══ INPUT RECORDS
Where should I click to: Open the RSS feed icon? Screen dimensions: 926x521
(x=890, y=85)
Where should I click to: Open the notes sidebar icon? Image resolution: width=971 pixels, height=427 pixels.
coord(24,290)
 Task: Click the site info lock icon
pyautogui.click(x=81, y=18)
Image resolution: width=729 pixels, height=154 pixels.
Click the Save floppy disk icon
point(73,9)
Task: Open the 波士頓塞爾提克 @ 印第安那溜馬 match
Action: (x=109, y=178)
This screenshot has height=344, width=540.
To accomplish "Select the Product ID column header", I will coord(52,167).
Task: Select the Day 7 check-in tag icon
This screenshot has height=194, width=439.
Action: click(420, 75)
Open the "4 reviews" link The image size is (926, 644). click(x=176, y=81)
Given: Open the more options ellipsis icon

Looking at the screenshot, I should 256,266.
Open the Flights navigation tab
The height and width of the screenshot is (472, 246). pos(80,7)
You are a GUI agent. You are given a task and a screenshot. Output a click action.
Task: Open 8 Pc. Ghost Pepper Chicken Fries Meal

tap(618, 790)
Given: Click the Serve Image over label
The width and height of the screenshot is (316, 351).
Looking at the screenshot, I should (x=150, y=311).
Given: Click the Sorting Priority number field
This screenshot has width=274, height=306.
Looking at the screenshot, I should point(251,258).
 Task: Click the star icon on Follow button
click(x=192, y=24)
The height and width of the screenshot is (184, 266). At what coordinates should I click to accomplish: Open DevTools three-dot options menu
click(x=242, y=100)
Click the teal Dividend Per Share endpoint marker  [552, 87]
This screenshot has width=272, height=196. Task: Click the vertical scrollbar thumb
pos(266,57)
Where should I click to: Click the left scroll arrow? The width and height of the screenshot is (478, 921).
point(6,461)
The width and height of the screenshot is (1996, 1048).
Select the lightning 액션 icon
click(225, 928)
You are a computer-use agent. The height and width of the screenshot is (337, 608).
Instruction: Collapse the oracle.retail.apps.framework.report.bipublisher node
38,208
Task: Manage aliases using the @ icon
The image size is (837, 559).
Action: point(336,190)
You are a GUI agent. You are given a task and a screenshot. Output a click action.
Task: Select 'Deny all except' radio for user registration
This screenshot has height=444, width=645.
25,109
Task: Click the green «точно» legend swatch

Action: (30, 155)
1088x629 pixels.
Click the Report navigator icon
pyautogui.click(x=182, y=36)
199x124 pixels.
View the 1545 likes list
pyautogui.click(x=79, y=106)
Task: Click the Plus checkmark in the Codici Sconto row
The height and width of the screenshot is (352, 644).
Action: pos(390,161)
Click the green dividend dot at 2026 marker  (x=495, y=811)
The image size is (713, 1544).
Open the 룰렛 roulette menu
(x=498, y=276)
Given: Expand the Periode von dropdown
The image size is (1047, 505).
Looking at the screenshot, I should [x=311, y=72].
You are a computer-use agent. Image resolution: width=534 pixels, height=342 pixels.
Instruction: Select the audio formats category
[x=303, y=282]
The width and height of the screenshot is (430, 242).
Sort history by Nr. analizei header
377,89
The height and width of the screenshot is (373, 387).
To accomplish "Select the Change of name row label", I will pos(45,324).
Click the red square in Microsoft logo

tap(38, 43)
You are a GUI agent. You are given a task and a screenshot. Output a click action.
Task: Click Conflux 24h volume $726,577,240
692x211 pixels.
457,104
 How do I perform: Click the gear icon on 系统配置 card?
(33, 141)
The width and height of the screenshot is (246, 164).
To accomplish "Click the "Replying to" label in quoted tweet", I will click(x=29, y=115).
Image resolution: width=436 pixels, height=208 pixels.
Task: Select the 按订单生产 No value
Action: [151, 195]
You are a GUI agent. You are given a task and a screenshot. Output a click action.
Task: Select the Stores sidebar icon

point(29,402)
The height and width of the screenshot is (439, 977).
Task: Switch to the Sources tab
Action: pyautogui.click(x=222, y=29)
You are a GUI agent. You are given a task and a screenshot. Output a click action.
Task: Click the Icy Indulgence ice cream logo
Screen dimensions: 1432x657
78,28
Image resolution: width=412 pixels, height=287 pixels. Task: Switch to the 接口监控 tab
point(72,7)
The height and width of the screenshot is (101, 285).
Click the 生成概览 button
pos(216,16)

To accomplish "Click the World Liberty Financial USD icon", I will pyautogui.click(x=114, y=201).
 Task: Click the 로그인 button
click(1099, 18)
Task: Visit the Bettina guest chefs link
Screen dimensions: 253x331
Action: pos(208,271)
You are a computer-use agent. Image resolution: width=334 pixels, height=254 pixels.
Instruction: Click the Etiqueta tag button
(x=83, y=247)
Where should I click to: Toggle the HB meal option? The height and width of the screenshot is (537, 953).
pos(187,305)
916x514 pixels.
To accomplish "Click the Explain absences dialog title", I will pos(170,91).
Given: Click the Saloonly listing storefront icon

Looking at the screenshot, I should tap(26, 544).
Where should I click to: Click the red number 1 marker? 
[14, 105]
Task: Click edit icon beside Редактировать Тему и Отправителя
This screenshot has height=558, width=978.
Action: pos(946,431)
════
Reproduce the listing above, replacing every occurrence of "Where should I click to" with "Where do I click to" and leaving everything else unchanged.

*TASK RESPONSE*.
Where do I click to: Open the RSS feed icon? Screen dimensions: 926x521
(x=890, y=85)
Where do I click to: Open the notes sidebar icon? Image resolution: width=971 pixels, height=427 pixels.
coord(24,290)
 Task: Click the site info lock icon
pyautogui.click(x=81, y=18)
Image resolution: width=729 pixels, height=154 pixels.
Click the Save floppy disk icon
point(73,9)
Task: Open the 波士頓塞爾提克 @ 印第安那溜馬 match
Action: (x=109, y=178)
This screenshot has height=344, width=540.
To accomplish "Select the Product ID column header", I will coord(52,167).
Task: Select the Day 7 check-in tag icon
This screenshot has height=194, width=439.
Action: click(420, 75)
Open the "4 reviews" link The image size is (926, 644). click(x=176, y=81)
Given: Open the more options ellipsis icon

Looking at the screenshot, I should 256,266.
Open the Flights navigation tab
The height and width of the screenshot is (472, 246). pos(80,7)
You are a GUI agent. You are given a task and a screenshot. Output a click action.
Task: Open 8 Pc. Ghost Pepper Chicken Fries Meal

tap(618, 790)
Given: Click the Serve Image over label
The width and height of the screenshot is (316, 351).
Looking at the screenshot, I should (x=150, y=311).
Given: Click the Sorting Priority number field
This screenshot has width=274, height=306.
Looking at the screenshot, I should point(251,258).
 Task: Click the star icon on Follow button
click(x=192, y=24)
The height and width of the screenshot is (184, 266). At what coordinates should I click to accomplish: Open DevTools three-dot options menu
click(x=242, y=100)
Click the teal Dividend Per Share endpoint marker  [552, 87]
This screenshot has width=272, height=196. Task: Click the vertical scrollbar thumb
pos(266,57)
Where do I click to: Click the left scroll arrow? The width and height of the screenshot is (478, 921).
point(6,461)
The width and height of the screenshot is (1996, 1048).
Select the lightning 액션 icon
click(225, 928)
You are a computer-use agent. The height and width of the screenshot is (337, 608).
Instruction: Collapse the oracle.retail.apps.framework.report.bipublisher node
38,208
Task: Manage aliases using the @ icon
The image size is (837, 559).
Action: point(336,190)
You are a GUI agent. You are given a task and a screenshot. Output a click action.
Task: Select 'Deny all except' radio for user registration
This screenshot has height=444, width=645.
25,109
Task: Click the green «точно» legend swatch

Action: (30, 155)
1088x629 pixels.
Click the Report navigator icon
pyautogui.click(x=182, y=36)
199x124 pixels.
View the 1545 likes list
pyautogui.click(x=79, y=106)
Task: Click the Plus checkmark in the Codici Sconto row
The height and width of the screenshot is (352, 644).
Action: pos(390,161)
Click the green dividend dot at 2026 marker  (x=495, y=811)
The image size is (713, 1544).
Open the 룰렛 roulette menu
(x=498, y=276)
Given: Expand the Periode von dropdown
The image size is (1047, 505).
Looking at the screenshot, I should [x=311, y=72].
You are a computer-use agent. Image resolution: width=534 pixels, height=342 pixels.
Instruction: Select the audio formats category
[x=303, y=282]
The width and height of the screenshot is (430, 242).
Sort history by Nr. analizei header
377,89
The height and width of the screenshot is (373, 387).
To accomplish "Select the Change of name row label", I will pos(45,324).
Click the red square in Microsoft logo

tap(38, 43)
You are a GUI agent. You are given a task and a screenshot. Output a click action.
Task: Click Conflux 24h volume $726,577,240
692x211 pixels.
457,104
 How do I perform: Click the gear icon on 系统配置 card?
(33, 141)
The width and height of the screenshot is (246, 164).
To accomplish "Click the "Replying to" label in quoted tweet", I will click(x=29, y=115).
Image resolution: width=436 pixels, height=208 pixels.
Task: Select the 按订单生产 No value
Action: [151, 195]
You are a GUI agent. You are given a task and a screenshot. Output a click action.
Task: Select the Stores sidebar icon

point(29,402)
The height and width of the screenshot is (439, 977).
Task: Switch to the Sources tab
Action: pyautogui.click(x=222, y=29)
You are a GUI agent. You are given a task and a screenshot. Output a click action.
Task: Click the Icy Indulgence ice cream logo
Screen dimensions: 1432x657
78,28
Image resolution: width=412 pixels, height=287 pixels. Task: Switch to the 接口监控 tab
point(72,7)
The height and width of the screenshot is (101, 285).
Click the 生成概览 button
pos(216,16)

To accomplish "Click the World Liberty Financial USD icon", I will pyautogui.click(x=114, y=201).
 Task: Click the 로그인 button
click(1099, 18)
Task: Visit the Bettina guest chefs link
Screen dimensions: 253x331
Action: pos(208,271)
You are a computer-use agent. Image resolution: width=334 pixels, height=254 pixels.
Instruction: Click the Etiqueta tag button
(x=83, y=247)
Where do I click to: Toggle the HB meal option? The height and width of the screenshot is (537, 953).
pos(187,305)
916x514 pixels.
To accomplish "Click the Explain absences dialog title", I will pos(170,91).
Given: Click the Saloonly listing storefront icon

Looking at the screenshot, I should tap(26, 544).
Where do I click to: Click the red number 1 marker? 
[14, 105]
Task: Click edit icon beside Редактировать Тему и Отправителя
This screenshot has height=558, width=978.
Action: pos(946,431)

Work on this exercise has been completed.